- **Trabajo por completar**
Indica el número de filas siguientes que contienen la cadena "field", teniendo en cuenta mayúsculas y minúsculas. Responde solo con la cifra.

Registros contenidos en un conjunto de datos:
#####

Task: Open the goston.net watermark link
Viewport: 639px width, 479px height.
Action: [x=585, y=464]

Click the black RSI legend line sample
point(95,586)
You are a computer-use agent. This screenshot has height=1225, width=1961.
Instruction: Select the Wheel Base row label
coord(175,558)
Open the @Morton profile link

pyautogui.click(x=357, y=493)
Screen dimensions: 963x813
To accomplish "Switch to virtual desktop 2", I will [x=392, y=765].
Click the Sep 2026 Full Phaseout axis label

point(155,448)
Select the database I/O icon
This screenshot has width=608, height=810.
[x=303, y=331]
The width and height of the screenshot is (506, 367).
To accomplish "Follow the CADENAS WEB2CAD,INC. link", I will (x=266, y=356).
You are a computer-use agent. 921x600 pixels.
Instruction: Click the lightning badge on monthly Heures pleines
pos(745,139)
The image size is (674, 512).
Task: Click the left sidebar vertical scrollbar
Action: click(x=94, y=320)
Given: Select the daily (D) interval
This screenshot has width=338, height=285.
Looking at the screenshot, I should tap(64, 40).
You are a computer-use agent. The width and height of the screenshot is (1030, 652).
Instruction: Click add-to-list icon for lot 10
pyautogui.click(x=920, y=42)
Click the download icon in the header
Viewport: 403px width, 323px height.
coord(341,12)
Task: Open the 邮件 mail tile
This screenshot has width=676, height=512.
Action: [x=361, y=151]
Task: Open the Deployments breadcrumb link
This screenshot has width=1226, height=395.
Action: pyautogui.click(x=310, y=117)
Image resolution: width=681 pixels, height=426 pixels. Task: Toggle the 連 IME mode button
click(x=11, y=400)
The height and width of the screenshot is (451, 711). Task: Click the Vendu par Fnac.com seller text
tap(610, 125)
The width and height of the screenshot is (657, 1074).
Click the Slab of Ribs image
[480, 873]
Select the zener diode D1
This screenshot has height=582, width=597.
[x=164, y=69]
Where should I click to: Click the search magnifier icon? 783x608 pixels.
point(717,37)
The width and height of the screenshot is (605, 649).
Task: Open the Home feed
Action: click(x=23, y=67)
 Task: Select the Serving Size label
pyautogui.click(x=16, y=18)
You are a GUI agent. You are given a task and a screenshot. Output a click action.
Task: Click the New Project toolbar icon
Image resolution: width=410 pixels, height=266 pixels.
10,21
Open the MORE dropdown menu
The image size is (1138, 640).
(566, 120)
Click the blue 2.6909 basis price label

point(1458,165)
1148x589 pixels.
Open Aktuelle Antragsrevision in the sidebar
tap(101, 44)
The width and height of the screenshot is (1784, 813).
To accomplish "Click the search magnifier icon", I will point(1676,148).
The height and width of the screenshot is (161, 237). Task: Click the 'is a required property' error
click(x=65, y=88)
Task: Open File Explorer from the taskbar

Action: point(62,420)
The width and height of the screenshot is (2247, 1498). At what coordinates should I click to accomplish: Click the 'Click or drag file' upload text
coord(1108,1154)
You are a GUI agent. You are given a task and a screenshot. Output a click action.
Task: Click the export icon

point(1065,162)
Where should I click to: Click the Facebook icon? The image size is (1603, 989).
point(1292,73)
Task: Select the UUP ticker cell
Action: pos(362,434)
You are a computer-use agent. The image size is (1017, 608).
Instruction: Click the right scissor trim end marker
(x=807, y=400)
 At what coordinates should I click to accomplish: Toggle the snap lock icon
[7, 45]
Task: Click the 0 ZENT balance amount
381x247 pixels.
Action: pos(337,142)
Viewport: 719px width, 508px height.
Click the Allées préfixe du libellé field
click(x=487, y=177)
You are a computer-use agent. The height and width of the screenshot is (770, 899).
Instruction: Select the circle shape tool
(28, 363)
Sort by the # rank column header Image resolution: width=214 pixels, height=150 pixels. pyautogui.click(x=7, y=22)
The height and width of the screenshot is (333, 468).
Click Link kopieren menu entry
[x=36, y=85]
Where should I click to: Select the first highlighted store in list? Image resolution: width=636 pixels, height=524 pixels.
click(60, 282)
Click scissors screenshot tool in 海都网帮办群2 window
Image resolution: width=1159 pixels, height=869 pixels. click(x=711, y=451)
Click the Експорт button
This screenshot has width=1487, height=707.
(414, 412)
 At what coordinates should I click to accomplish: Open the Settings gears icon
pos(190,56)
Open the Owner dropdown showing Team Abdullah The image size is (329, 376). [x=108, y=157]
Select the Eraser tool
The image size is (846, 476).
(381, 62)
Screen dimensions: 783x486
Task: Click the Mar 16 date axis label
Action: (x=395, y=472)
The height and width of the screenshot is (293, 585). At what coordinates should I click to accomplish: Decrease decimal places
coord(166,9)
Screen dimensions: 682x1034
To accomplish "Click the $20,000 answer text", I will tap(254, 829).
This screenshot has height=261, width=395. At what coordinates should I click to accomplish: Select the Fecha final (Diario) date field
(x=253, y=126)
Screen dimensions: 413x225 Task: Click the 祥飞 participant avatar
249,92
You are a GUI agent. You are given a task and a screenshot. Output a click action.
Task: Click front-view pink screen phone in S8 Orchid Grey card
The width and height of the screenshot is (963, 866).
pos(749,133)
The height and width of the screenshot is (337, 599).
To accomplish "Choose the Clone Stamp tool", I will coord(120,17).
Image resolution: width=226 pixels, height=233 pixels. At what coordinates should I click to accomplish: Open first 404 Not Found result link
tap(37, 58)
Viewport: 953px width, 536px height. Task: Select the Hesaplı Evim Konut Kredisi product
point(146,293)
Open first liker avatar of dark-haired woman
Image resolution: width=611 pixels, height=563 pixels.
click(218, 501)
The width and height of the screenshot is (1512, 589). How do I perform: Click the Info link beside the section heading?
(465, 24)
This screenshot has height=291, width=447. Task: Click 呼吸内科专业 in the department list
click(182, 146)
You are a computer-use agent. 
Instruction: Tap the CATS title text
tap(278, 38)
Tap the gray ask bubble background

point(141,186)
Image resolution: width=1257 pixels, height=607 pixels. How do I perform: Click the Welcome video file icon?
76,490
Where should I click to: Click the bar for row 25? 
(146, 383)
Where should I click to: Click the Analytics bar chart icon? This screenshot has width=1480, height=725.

#####

- **Respuesta completa**
2